» WORK TO DO:
**1)** Set down, word for word, the part of the Building Safety Bill article starting at "The Building Safety" and ending at "construction worker safety)".
**2)** In the Building Safety Bill article, what event led the government to commission the Hackitt Review?

» PROVIDED TEXT:
START

British Safety Council adds to criticism of Building Safety Bill

The Building Safety Bill is part of the government’s response to the Hackitt Review into building safety that it commissioned after the 2017 Grenfell Tower fire.

The draft Bill  has a host of measures for buildings over 18 metres high, including:

  • a new building safety regulator (for inhabitants’ safety, not construction worker safety)
  • new government powers to regulate construction materials and products
  • residents panels
  • a complaints ombudsman for buyers of new home
  • creation of the roles ‘accountable person’ and ‘building safety manager’
  • duty holders to be responsible for keeping a so-called ‘golden thread’ of safety information about how the building was designed and built, like a service manual, to be stored electronically for the entire life of the building.

The British Council says that while reform is needed, “it is our view that it lacks the requisite detail to demonstrate that the proposed measures would be effective in practice”, it said.

END

» DATA SEGMENT:
START

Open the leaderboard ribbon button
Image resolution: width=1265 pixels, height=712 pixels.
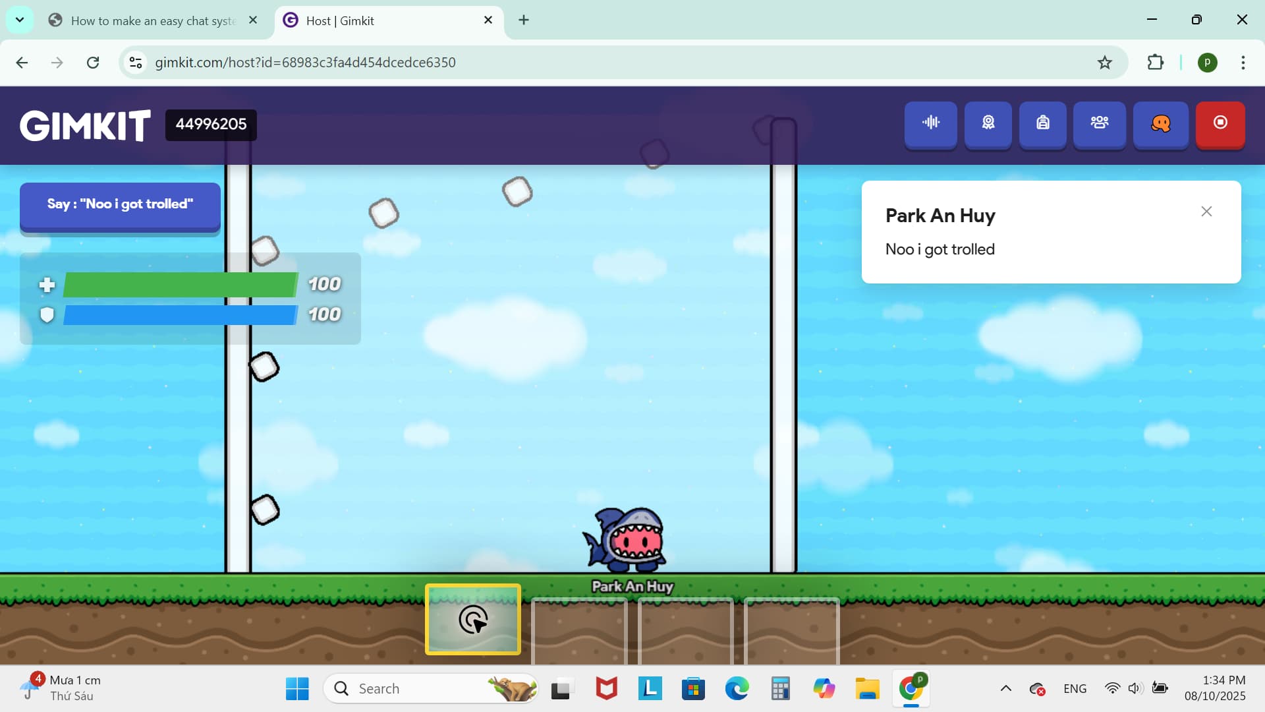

END

» COMPLETED EXERCISE:
**1)**
The Building Safety Bill is part of the government’s response to the Hackitt Review into building safety that it commissioned after the 2017 Grenfell Tower fire.

The draft Bill  has a host of measures for buildings over 18 metres high, including:

  • a new building safety regulator (for inhabitants’ safety, not construction worker safety)

**2)** The 2017 Grenfell Tower fire.